Debt’ is a familiar term, which is defined as the money or goods owed by one person to another. In general, debt involves money that is borrowed by a person or organization from another. The money owed by the borrower to the lender is called debt. Today, debts come in many different forms, like mortgage loan, auto loan, and credit card debts. Basically, debts are classified into different types, like the secured debt and unsecured debt.
Secured and Unsecured Debt
As the name rightly suggests, a secured debt is a debt that is secured by an asset. In this type of debt, the borrower pledges an asset, which forms the collateral for the loan. In case of default in loan payments, the lender can satisfy the remaining debt amount, by selling off the collateral. Some of the common examples of secured debts are mortgage loans and auto loans. In case of mortgage loans, the loan is secured by real property as collateral. Home loans are among the common examples of mortgage loans, and in such cases, the borrower pledges the house as the collateral, in lieu of the loan issued by the lender. For the lender, the loan is secured by the house, that can be used, in case of defaults in loan payments. The asset can be sold (as in foreclosure) by the lender, and the proceeds can be used to cover the remaining debt amount. In case the sale of the asset fails to raise enough money to cover the debt, the lender can always obtain a deficiency judgment, which requires the borrower to pay the remaining debt amount.

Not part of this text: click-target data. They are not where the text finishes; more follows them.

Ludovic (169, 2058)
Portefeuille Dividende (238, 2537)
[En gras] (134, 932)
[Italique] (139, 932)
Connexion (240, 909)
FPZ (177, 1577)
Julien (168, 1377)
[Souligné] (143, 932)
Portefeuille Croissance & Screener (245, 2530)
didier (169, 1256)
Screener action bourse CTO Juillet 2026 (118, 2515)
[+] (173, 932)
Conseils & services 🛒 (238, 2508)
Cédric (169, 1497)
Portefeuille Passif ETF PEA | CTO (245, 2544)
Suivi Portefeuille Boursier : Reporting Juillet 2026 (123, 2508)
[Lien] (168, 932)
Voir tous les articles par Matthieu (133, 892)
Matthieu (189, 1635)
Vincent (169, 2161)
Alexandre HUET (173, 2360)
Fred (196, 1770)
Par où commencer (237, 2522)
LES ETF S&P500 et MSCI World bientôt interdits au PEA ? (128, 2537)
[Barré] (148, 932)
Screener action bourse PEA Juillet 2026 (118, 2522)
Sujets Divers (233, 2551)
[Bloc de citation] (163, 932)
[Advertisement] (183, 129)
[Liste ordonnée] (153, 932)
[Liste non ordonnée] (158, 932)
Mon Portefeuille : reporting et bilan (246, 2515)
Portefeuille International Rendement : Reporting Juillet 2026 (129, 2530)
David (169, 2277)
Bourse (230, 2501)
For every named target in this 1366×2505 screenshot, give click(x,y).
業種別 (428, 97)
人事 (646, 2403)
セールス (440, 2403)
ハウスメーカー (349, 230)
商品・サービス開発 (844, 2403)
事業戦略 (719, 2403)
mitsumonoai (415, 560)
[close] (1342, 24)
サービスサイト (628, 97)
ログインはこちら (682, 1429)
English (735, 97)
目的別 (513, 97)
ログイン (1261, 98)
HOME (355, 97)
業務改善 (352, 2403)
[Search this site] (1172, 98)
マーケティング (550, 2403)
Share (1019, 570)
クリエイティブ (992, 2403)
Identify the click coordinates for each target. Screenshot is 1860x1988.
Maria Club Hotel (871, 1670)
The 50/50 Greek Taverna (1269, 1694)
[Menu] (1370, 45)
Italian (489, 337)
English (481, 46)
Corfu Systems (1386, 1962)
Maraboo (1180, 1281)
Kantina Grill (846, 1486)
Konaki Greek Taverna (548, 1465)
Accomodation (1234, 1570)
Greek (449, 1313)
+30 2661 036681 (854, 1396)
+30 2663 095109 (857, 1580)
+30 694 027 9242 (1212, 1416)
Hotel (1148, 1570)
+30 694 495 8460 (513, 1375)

However, a secured debt or loan is beneficial for both the borrower as well as the lender. These loans are often associated with low interest rates, as the risk of the lender losing money is very low. The lender can always cover the debt with the collateral. This is not possible in unsecured debts, in which, there will be no collateral. One of the classic examples for this type of debt is personal loan. As there is no collateral, the loan is issued on the basis of the promise made by the borrower regarding timely debt repayment. As this is a high-risk loan, the interest rates too are high. Another example is credit card debt. Even in case of credit cards, there are instances where secured credit cards are issued. This happens when someone gets bankrupt, and wants to rebuild the credit. However, in case of an unsecured debt, the lender does not have any right to seize the assets belonging to the borrower, for satisfying the debt. However, the lender can obtain a legal judgment against the borrower, for the same. How to reduce a secured debt? As we all know, debt payoff in parts is the best method, so that the interest you are paying will get reduced.
What is secured Debt Consolidation?
If you have multiple secured or unsecured debts, and you are finding it difficult to pay on time, you may apply for a debt consolidation loan. It is nothing other than a loan that can help you to pay back all existing unsecured/secured loans. A debt consolidation loan can be an unsecured one or a secured one. While an unsecured debt consolidation loan may be difficult to get, secured debt consolidation may be available to those, who have assets, like real property that can be used as a collateral. Though real property is the most preferred asset for a collateral, even jewelry, stocks, and bonds, and other personal belongings can be used for the same. The amount of loan issued by the lender may be determined on the basis of factors, like the value of the assets pledged by the borrower, the term of the loan, and the rate of interest. As compared to an unsecured loan consolidation, a secured one is always preferred for the low interest rates. While debt consolidation is beneficial in many ways, it is always better to consult the financial adviser, before opting for such loans.